Metode lain yang dapat digunakan adalah Raillys Law yang dikenal dengan istilah Law of Retail Gravitation. Seiring kemajuan teknologi, maka digunakan pula alat hitung elektronik (komputer) dalam teknik pewilayahan. Keuntungan penggunaan alat ini adalah kecepatan kinerja dan konsistensi yang tinggi. Delimitasi dapat dilakukan dengan jalan mendeliniasi batas-batas antara penyebaran jenis-jenis data yang berlainan.
D. TATA RUANG
Ruang adalah wadah yang meliputi ruang darat, ruang laut, dan ruang udara, termasuk ruang di dalam bumi sebagai satu kesatuan wilayah, tempat manusia dan makhluk lain hidup, melakukan kegiatan, dan memelihara kelangsungan hidupnya.
Tata ruang adalah wujud struktur ruang dan pola ruang.
Struktur ruang adalah susunan pusat-pusat permukiman dan sistem jaringan prasarana dan sarana yang berfungsi sebagai pendukung kegiatan sosial ekonomi masyarakat yang secara hierarkis memiliki hubungan fungsional.

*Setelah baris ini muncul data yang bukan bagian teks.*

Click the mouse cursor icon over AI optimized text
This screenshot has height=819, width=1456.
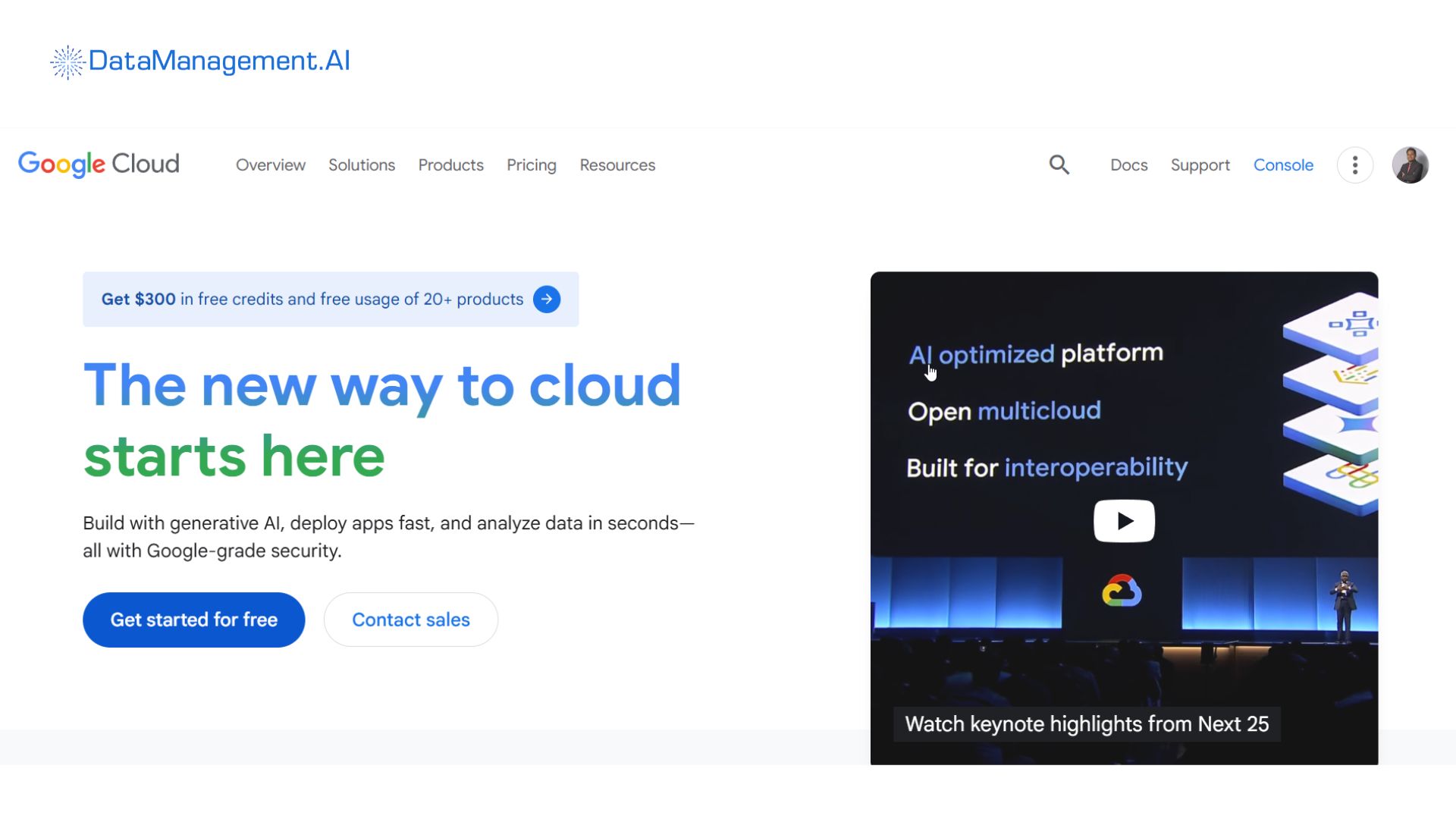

Pola ruang adalah distribusi peruntukan ruang dalam suatu wilayah yang meliputi peruntukan ruang untuk fungsi lindung dan peruntukan ruang untuk fungsi budi daya.
Perencanaan tata ruang wilayah adalah perencanaan pembagunaan/pemanfaatan ruang wilayah, yang intinya adalah perencanaan pembangunan lahan (land use planning) dan perencanaan pergerakan pada ruang tersebut. Perencanaan tataruang wilayah pada dasarnya adalah menetapkan ada bagian-bagian wilayah (zona) yang tidak diatur penggunaannya (jelas peruntukannya) dan ada bagian-bagian wilayah yang kurang tidak diatur penggunannya. Bagi bagian wilayah yang tidak diatur penggunaannya maka pemanfaatannya diserahkan kepada mekanisme pasar.
Perencanaan pemanfaatan ruang wilayah adalah agar pemanfaatan itu dapat memberikan kemakmuran yang sebesar-besarnya kepada masyarakat baik jangka pendek maupun jangka panjang termasuk menunjang daya pertahanan dan terciptanya keamanan.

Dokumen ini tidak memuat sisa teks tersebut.